Nganjuk-JATIMTERKINI.COM: Kejaksaan Negeri (Kejari) Nganjuk masih melakukan penyelidikan atas dugaan penyelewengan Dana Desa sekitar Rp444 juta di Desa Dadapan, Kecamatan Ngronggot. Namun demikian, Bendahara Desa mengaku jika uang tersebut sudah diminta dan berada di tangan Kades (Kepala Desa) sebelum kejaksaan melakukan pemeriksaan.
Hal itu ditegaskan Bendahara Desa, Agung Wahyudi, kepada awak media ketika dikonfirmasi by phone whatsapp, Sabtu (28/6/2025). Menurutnya, dugaan penyelewengan Dana Desa yang menjadi temuan Kejari Nganjuk sebesar Rp 444.861.549 itu tidak menjadi tanggungjawabnya.

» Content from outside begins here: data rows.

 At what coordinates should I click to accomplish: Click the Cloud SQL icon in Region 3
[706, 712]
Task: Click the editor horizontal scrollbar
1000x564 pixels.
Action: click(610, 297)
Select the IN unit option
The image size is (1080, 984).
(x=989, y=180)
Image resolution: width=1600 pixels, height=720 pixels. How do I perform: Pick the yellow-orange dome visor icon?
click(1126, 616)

Karena uang sebesar itu yang masuk ke rekening Bendahara Desa, kata Agung, atas permintaan dan perintah dari Kades. Bahkan, uang itu sudah diminta kembali dan berada ditangan Kades jauh hari sebelum kejaksaan melakukan pemeriksaan.

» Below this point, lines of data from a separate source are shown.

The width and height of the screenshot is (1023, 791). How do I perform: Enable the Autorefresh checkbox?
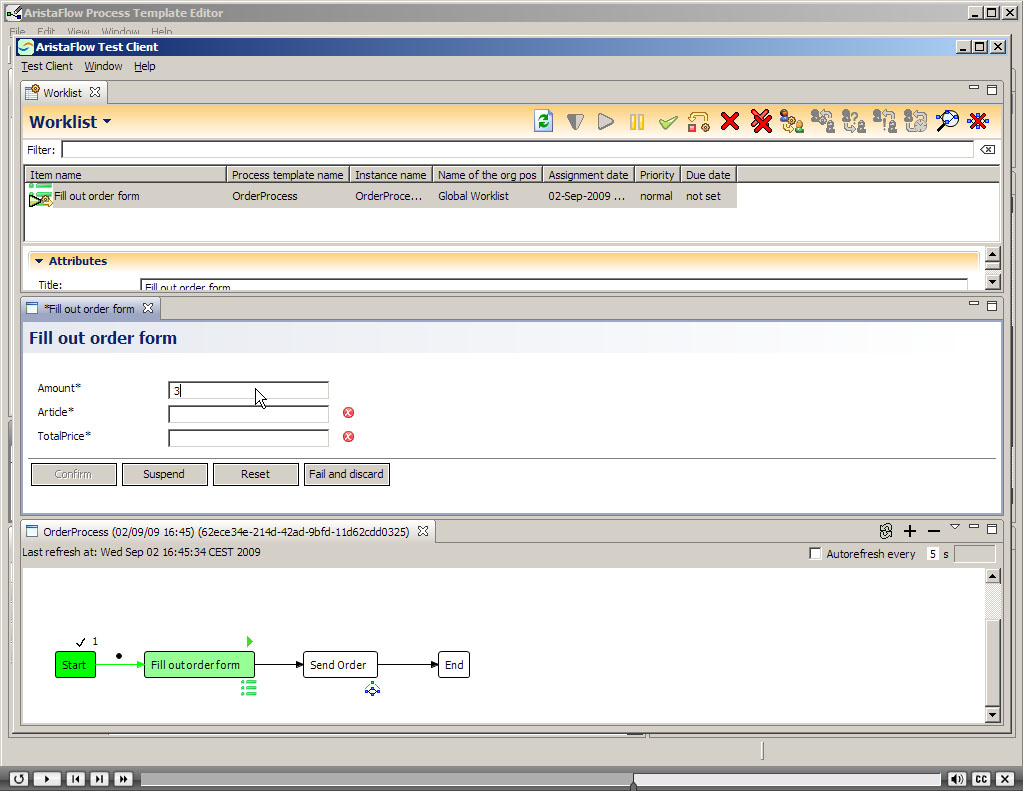815,554
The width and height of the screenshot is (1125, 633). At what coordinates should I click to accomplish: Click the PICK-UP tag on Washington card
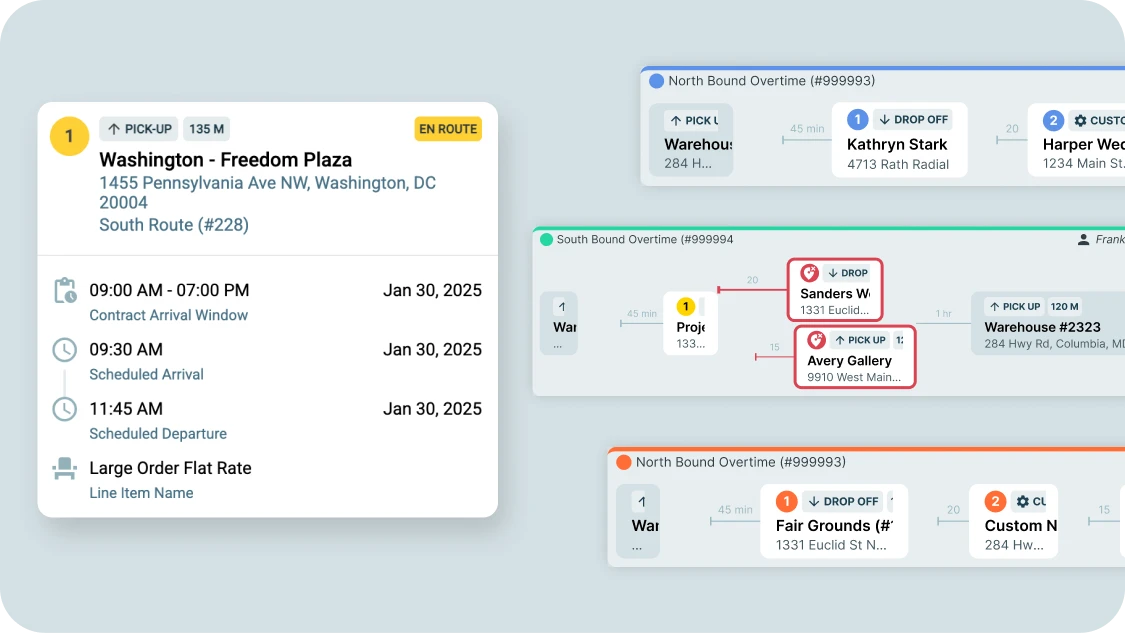pos(139,129)
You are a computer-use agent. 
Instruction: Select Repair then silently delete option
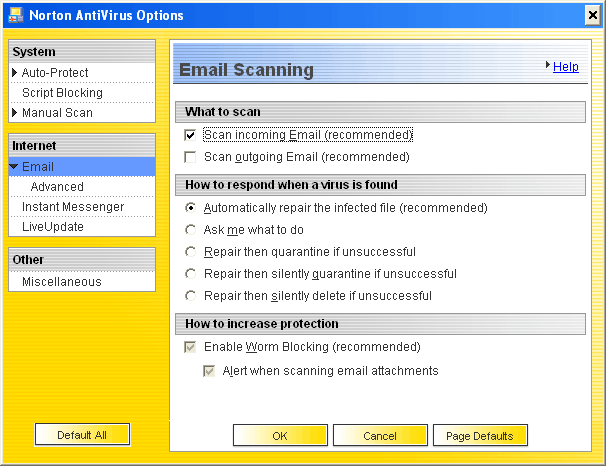191,296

“Yang meminta dan memerintahkan uang itu (Dana Desa) masuk ke Rekening Bendahara Desa itu ya Pak Kepala Desa. Kami ini hanya perangkat desa, yang berwenang semua ya Kepala Desa,” ujar Agung, yang juga menjabat sebagai Bayan Desa Dadapan ini.
Dikatakan Agung, bahwa semua persoalan Dana Desa sudah ia sampaikan secara detail saat ia diperiksa sebagai saksi di Kejari Nganjuk. “Sudah saya sampaikan semua kepada Kejaksaan,” tandasnya.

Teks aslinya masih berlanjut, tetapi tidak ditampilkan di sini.